- Instructions for the task -
Of the records that follow, copy only the lines from the line containing "[Tweet on X] (54, 818)" to the line containing "Read all reviews (60, 1989)", both included, exactly as written.

[Records shown — start]

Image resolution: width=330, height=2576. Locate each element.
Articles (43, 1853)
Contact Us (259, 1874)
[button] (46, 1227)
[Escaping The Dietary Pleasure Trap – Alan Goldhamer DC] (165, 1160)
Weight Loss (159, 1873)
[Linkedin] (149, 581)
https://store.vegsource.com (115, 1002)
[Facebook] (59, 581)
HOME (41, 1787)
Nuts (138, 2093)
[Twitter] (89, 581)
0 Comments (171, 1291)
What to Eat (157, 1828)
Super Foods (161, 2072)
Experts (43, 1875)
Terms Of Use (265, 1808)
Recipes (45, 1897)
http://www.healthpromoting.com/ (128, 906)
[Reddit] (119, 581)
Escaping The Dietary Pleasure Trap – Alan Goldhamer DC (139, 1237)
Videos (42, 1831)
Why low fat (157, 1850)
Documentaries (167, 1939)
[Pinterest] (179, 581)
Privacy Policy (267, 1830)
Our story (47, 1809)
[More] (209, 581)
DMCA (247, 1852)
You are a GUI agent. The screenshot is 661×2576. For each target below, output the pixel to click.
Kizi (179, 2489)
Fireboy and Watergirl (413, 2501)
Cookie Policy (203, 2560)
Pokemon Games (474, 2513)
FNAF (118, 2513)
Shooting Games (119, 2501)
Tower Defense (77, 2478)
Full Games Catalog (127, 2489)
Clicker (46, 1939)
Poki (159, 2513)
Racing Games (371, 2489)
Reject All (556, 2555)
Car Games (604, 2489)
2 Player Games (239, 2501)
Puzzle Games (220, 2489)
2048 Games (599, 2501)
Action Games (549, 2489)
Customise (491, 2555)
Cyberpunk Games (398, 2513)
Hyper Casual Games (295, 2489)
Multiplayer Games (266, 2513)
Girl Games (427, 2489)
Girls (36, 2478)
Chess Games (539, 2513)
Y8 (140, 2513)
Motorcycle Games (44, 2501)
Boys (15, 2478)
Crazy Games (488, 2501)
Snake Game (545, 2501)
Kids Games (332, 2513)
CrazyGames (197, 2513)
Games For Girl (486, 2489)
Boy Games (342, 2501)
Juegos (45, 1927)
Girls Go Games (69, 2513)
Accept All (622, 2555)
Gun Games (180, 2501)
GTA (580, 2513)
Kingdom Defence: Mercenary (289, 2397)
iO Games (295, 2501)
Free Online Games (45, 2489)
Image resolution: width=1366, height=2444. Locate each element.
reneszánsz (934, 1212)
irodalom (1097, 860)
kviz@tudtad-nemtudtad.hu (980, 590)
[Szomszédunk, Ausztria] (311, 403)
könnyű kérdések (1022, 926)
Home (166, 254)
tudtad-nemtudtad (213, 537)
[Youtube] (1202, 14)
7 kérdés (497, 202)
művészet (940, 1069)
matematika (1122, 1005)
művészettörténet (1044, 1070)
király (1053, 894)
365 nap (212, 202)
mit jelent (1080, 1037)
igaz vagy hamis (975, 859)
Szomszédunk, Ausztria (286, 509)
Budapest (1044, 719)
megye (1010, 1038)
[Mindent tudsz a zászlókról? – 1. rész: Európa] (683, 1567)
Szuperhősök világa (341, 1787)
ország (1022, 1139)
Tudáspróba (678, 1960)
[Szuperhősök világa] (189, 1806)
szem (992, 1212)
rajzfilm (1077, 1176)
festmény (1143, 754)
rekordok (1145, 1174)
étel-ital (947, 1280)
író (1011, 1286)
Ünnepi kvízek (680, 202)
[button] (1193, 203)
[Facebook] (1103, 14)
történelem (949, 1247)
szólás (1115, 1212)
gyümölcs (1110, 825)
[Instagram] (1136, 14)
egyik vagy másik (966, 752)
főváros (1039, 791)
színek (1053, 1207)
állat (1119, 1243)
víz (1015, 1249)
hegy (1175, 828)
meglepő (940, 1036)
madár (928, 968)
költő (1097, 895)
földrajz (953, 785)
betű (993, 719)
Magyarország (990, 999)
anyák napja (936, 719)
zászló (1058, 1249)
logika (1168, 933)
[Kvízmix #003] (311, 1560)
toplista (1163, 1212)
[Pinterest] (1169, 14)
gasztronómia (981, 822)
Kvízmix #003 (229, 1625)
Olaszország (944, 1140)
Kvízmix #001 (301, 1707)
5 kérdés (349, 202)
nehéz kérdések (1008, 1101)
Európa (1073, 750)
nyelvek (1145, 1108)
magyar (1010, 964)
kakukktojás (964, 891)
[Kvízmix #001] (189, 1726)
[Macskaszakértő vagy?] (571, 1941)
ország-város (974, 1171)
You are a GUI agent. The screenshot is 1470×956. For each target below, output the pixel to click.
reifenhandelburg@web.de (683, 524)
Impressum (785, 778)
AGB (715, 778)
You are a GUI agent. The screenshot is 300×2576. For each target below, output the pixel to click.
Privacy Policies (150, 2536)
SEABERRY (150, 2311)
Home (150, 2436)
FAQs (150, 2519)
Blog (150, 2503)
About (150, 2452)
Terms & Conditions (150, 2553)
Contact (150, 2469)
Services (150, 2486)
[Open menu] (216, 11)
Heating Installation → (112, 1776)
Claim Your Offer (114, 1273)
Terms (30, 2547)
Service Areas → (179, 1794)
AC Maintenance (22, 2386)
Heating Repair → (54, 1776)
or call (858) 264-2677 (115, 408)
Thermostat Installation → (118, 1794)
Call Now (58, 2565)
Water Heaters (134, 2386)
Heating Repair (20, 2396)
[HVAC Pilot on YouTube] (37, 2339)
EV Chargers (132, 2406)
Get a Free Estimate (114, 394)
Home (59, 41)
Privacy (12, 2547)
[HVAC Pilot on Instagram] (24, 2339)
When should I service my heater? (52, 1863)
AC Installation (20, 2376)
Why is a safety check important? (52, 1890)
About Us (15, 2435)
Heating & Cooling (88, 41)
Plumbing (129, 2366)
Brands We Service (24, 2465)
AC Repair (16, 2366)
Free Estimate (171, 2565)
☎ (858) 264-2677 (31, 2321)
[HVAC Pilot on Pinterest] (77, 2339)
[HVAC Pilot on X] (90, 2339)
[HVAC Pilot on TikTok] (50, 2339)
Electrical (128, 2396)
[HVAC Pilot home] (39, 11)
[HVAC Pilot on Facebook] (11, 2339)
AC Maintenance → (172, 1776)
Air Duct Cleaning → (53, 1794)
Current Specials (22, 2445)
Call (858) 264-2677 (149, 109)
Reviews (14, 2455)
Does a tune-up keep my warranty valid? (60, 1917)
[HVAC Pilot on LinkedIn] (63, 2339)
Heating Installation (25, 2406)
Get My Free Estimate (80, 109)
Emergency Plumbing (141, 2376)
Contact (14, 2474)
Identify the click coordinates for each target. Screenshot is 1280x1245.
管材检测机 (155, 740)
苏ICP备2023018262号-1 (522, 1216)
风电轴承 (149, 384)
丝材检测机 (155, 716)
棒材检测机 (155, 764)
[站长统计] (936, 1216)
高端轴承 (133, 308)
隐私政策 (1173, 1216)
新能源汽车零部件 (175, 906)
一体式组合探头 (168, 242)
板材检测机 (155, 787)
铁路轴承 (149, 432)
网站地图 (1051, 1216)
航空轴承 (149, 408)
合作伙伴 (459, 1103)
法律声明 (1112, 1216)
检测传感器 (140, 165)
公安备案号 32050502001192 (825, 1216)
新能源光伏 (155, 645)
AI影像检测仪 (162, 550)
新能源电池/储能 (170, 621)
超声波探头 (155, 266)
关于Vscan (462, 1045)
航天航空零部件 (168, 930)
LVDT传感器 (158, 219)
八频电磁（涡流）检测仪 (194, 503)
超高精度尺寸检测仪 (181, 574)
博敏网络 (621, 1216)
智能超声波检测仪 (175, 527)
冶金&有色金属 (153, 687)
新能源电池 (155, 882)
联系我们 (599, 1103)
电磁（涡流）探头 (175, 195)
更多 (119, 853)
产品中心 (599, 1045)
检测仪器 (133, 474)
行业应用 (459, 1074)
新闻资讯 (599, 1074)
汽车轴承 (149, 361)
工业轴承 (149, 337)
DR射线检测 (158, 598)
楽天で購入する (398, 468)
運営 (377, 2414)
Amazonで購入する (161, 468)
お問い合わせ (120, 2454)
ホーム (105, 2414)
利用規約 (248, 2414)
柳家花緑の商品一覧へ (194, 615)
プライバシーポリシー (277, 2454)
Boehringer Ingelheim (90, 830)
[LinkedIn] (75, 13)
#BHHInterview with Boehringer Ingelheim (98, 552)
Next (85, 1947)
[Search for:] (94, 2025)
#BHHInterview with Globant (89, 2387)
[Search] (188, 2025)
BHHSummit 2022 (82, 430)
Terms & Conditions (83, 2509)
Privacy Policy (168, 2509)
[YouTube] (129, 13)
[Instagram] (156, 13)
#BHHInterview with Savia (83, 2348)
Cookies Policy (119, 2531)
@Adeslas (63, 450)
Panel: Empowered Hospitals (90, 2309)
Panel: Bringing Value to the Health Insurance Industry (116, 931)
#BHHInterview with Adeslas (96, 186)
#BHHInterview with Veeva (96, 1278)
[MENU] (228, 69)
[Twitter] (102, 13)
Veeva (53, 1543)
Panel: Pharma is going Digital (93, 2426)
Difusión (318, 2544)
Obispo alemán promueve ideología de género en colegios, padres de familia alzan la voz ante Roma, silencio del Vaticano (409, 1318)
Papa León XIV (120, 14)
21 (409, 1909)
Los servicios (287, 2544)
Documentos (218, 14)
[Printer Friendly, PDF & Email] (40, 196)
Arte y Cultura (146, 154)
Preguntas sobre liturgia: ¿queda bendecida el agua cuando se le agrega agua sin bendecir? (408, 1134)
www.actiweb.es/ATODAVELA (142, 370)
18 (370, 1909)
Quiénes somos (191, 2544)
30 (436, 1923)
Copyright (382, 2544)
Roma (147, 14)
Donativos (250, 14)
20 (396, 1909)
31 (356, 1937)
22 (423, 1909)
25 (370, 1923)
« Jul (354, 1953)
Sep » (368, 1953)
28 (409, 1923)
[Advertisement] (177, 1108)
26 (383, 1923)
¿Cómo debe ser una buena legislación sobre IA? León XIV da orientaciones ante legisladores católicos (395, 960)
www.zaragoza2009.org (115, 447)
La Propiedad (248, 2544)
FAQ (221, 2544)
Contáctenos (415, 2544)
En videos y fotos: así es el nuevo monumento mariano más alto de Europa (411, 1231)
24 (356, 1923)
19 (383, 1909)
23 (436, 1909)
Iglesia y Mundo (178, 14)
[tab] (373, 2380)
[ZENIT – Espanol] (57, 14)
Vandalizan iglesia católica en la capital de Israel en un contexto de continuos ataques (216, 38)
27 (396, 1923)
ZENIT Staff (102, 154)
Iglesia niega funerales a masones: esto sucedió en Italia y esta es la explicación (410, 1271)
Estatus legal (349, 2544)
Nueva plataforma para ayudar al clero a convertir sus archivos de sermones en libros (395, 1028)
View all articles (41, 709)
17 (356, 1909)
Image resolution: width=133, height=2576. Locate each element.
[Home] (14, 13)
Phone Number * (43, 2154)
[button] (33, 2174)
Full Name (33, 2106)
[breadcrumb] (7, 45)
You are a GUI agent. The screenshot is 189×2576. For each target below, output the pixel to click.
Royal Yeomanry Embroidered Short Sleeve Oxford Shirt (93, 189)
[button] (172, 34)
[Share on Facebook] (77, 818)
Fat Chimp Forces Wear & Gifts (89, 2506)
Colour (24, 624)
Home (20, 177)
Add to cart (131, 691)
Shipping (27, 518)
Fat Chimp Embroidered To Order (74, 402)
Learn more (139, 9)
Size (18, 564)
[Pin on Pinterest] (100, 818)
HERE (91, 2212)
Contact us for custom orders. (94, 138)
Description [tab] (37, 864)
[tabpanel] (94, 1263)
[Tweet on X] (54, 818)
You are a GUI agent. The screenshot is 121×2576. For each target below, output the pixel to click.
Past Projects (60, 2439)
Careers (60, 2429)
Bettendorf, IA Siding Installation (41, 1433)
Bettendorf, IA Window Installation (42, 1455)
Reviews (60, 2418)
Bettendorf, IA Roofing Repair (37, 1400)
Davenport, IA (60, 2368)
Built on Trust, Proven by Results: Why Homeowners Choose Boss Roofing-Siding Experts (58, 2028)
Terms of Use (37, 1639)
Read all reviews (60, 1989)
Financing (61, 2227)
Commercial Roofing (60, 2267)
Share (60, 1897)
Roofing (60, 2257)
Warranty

[Records shown — finish]

- Result of the task -
[Tweet on X] (54, 818)
You are a GUI agent. The screenshot is 121×2576. For each target below, output the pixel to click.
Past Projects (60, 2439)
Careers (60, 2429)
Bettendorf, IA Siding Installation (41, 1433)
Bettendorf, IA Window Installation (42, 1455)
Reviews (60, 2418)
Bettendorf, IA Roofing Repair (37, 1400)
Davenport, IA (60, 2368)
Built on Trust, Proven by Results: Why Homeowners Choose Boss Roofing-Siding Experts (58, 2028)
Terms of Use (37, 1639)
Read all reviews (60, 1989)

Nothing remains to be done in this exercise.